It is within the quietness of the night and the stillness of the heavy air, that I hear my thoughts roar.
Louder and louder I hear myself thinking about everything I possibly can. My mind is on overdrive, no sleeping tonight. How did I get here? Should I turn back? Should I try this? Should I try that? What more can I do? These thoughts ponder my mind and drive me wild. They never cease to exist day and night. Night is the worst time but the day is often more depressing because though the sun is shining, my inside is nothing but numb, nothingness.
At night I find comfort in knowing I'm not the only one laying in darkness, because when the sun sets we all are.
I get so tired and worn down each day from trying to be okay, trying to put all of the puzzle pieces together in my head. People constantly taunting me and causing my head to pound. I'm never good enough, I think to myself. At work I slave the day away for every costumer and co-worker around me. Maybe one day I'll encounter a patient and kind person who doesn't expect too much from me. Just maybe.
I come home to a home that doesn't feel like home at all because the people who reside within these big walls, are divided.
They don't seem or feel like a family at all. I try to put on a smile and laugh every once in a while. I attempt to make conversation and to be interested in their days, or how they are doing this day. You know the usual family-like love we should share with one another. An acknowledgment here and there. I'll even be a helpful hand on most days and do some cooking or some cleaning. Run an errand or two on a weekly basis.Yet, nothing seems to fully do the trick. Why? Because these people are too caught up in their own selves, to even see me or one another.
We are no longer a family, we are just people who live under the same roof.
My friends? They're all worried about me. I hear it often. But yet I still continue to shut them out and drown the noise out with thoughts and questions. My friends they worry about me but they never seem to come knocking on my door unless they need something, unless they want something. I'm just a back up plan in case their time is put on pause and they suddenly have an urge to find some time to do something that's not for them.
I'm not blaming other people for how I feel.
I'm not even blaming them for no longer knowing how to be here for me when they can't seem to be there for themselves. But, I guess that's the ironic truth about life. We are all really just alone, trying to fight our way through life to get to wherever it wants us to go. It's on us to make a way to get over the mountain. It's on us t find happiness and joy and contentment. It is our own responsibility to feel okay, to feel normal. To feel and to be alive.

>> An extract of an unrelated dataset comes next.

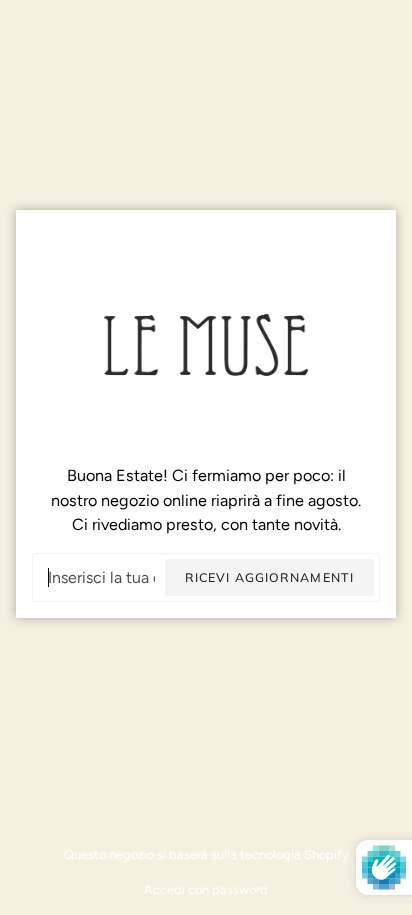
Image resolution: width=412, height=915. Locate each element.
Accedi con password (206, 889)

Maybe that's what I have a hard time understanding, why I try to find companionship with anyone? I really don't know? What I do see clearer now is that I must learn to be alone. Learn to love myself and be my biggest supporter. Putting too much hope into other people just sets us up for failure and disappointment. Or, so I've learned in my experiences, in my lifetime.
So as I stand here along the shore, alone, watching the sun rise I see one glimmer of hope for me. That if I put my hope into myself and believe in the things unseen, unknown, it will be easier to push through. And maybe, just maybe I can be my own voice of peace and serenity in this world of chaos, brutality, and confusion.